Me encuentro con Eladio Fraga mientras rambleo y lo primero que le pregunto es si se ha vuelto loco.

– ¿Loco?

– Lo digo por eso de reabrir el Cine Víctor. ¿Va en serio la cosa?

Eladio se pasea la mano por el bigote a lo Clark Gable que alfombra debajo de su nariz.

– Pues sí.

– ¿Estamos hablando del mismo Cine Víctor?

Nos detenemos en el kiosco de La Paz y nuestras miradas coinciden en la entrada del antiguo palacio –me niego a llamarlo templo– cerrado a cal y a canto.

Eladio asiente y por señas insisto que se ha vuelto loco.
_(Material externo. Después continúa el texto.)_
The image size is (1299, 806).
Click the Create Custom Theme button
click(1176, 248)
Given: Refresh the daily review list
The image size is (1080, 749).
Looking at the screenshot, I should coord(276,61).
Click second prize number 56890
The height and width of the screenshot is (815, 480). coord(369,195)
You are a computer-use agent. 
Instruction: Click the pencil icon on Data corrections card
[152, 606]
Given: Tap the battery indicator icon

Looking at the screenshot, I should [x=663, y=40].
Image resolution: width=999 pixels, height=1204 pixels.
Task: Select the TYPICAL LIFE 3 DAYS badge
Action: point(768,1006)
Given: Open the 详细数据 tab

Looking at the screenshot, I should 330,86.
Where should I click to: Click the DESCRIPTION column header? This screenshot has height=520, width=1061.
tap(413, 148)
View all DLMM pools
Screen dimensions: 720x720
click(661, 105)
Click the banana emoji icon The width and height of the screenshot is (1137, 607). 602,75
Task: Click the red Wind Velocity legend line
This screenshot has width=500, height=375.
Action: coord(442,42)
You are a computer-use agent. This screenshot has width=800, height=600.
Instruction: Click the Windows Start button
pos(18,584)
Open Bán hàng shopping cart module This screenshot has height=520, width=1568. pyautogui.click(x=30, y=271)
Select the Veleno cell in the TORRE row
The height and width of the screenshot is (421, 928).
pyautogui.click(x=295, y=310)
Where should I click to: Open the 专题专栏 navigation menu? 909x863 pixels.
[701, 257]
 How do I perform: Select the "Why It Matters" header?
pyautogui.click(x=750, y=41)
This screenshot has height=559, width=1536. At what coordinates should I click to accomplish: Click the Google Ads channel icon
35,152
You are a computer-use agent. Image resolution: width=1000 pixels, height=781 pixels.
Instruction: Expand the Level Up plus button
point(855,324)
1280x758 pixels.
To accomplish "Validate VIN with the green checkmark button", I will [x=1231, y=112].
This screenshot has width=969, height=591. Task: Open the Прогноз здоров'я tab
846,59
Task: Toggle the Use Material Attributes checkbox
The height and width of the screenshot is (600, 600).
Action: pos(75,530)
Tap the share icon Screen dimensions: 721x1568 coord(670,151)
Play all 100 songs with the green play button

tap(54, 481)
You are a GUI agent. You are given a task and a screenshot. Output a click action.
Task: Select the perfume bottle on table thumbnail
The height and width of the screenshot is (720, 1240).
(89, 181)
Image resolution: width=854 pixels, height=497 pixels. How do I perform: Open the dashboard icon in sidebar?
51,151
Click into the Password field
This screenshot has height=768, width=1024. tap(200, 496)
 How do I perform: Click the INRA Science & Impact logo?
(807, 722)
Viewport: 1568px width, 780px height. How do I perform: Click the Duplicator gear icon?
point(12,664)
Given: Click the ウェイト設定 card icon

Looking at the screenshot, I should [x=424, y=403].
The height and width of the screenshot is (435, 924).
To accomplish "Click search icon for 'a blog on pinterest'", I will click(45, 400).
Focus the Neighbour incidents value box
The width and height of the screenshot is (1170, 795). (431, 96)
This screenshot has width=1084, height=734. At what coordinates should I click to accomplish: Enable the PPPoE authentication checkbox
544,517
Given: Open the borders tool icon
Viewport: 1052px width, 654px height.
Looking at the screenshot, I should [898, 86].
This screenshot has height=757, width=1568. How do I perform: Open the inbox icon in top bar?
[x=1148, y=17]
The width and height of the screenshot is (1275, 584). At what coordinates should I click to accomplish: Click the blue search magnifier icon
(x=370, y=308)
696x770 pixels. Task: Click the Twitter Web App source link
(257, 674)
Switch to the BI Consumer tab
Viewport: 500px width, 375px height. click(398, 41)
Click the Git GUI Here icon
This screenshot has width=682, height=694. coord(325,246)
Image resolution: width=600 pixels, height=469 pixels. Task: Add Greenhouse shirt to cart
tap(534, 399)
La nave va.- dice Eladio, no sé si porque de repente se ha vuelto felliniano,  lo que pondría de manifiesto que, efectivamente, se ha vuelto loco.

– ¿Un cine como el Víctor rentable en estos tiempos?- pregunto por seguir hurgando en la herida, imbuido, quien sabe, por el espíritu del dichoso y loado sea su nombre Santo Tomás.

Eladio se encoge de hombros.

“Te has vuelto un romántico” pienso, no digo, mientras mi cabeza recupera momentos vividos dentro de ese cine que fue, reitero, un palacio nunca un templo.

– ¿Y para cuándo la inauguración?

– El 1 de agosto.

– Vaya. Encima, en verano, con dos… Ya sabes, con dos…

Eladio vuelve a pellizcarse el bigotito a lo Gable que sombrea su nariz.

– ¿Cuentas con algún respaldo institucional?

– No, todo privado.

– Vaya…  ¿Y será cine, cine?

Eladio asiente.

– Nada de teatro, nada de monólogos, nada de conciertos, nada de mítines políticos que, como sabes, son algo así como teatro, monólogo y concierto todo junto y revuelto…- digo en plan bromeo.

– Cine. Solo cine.- asegura Eladio.

La mente se me ilumina entonces y suelto el tópico titular que circula beodo por mi cabeza.

– El Cine Víctor reabre sus puertas cual ave Fénix.

– ¿Qué dices de Félix?- comenta Eladio distraído, perdido en su universo con sonido a sensurround.

Pero no hago caso, y voy a lo mío.

– ¿Y se puede saber que película estrenará esta nueva etapa del renacido Cine Víctor?

Eladio continúa en su mundo con sonido sensurround.

– Eladio, ¿me escuchas, Eladio?

Me mira, se pellizca el bigotito y no sé si sonríe.

Guerra Mundial Z.

– ¿La del Brad Pitt?

– La del Brad Pitt.- me confirma.

– ¿Y luego?

– La última de Guillermo del Toro.

Buscando por la red me entero que se trata de Pacific Rim, una película de monstruos con robots pilotados por humanos bajo el fondo del mar que combaten contra colosales criaturas infernales.

Cine de autor con todas sus letras.

O lo que es lo mismo, que Eladio sigue siendo Eladio.

– Cine de estreno entonces el que se proyectará en el Víctor. Como en los viejos tiempos…

Eladio asiente y vuelve a pellizcarse el bigotito a lo Gable que tiene debajo de la nariz.

– ¿Puedo publicar lo que me acabas de decir en el blog?

– Sí, sí…- repite.

– Hasta la próxima entonces.- respondo aún desconcertado.

Mientras lo veo alejarse no me queda muy claro todavía si Eladio es consciente de la inversión que tiene que ejecutar en el Cine Víctor.

De la profunda remodelación que debe someter a la sala, que cuenta con dos pisos –en mis tiempos decíamos la parte de arriba y la parte de abajo–, así como la de mejorar la instalación técnica. El proyector, la pantalla, el sonido entre otras ¿menudencias?

Veo como Eladio se sienta en una de esas sillas metalizadas que rodean la fuente de la que antaño fue la Plaza de la Paz y que da, como todo vecino que se precie de esta capital de provincias sabe, justo delante de la fachada del Cine Víctor, con su letrero de neón apagado.

¿O quizá esté fundido?

Vuelvo a mi café con leche.

Y susurro entonces

– Suerte, inglés….

Lo dice Nick Nolte en Adiós al rey (John Milius, 1988).

Saludos, ya lo saben, desde este lado del ordenador.